__Work to do__:
Reproduce the stretch of the Python hashing text from "Return the hash value for" through "not necessarily true.", substituting "hash code" for each occurrence of "hash value".

__Document passage__:

------

## Hash

### Hashing

In [1]:
help(hash)

'''
Return the hash value of the object (if it has one).
Hash values are integers.
---->  They are used to quickly compare dictionary keys during a dictionary lookup.
Numeric values that compare equal have the same hash value (even if they are of different types, as is the case for 1 and 1.0).
Note For objects with custom __hash__() methods, note that hash() truncates the return value based on the bit width of the host machine.
'''


Help on built-in function hash in module builtins:

hash(obj, /)
    Return the hash value for the given object.
    
    Two objects that compare equal must also have the same hash value, but the
    reverse is not necessarily true.



'\nReturn the hash value of the object (if it has one).\nHash values are integers.\n---->  They are used to quickly compare dictionary keys during a dictionary lookup.\nNumeric values that compare equal have the same hash value (even if they are of different types, as is the case for 1 and 1.0).\nNote For objects with custom __hash__() methods, note that hash() truncates the return value based on the bit width of the host machine.\n'

In [2]:
li = ['abc', 123, (0, 1)]
try:
    hash(li)
except Exception as e:
    print(e)

unhashable type: 'list'


In [3]:
import hashlib
print(hashlib.algorithms_available)

------

__Given data__:
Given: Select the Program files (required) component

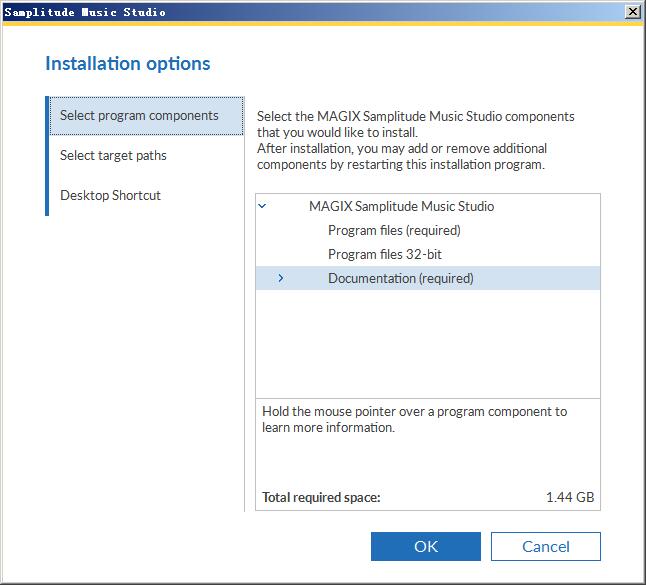Looking at the screenshot, I should [x=394, y=230].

------

__Complete answer__:
Return the hash code for the given object.
    
    Two objects that compare equal must also have the same hash code, but the
    reverse is not necessarily true.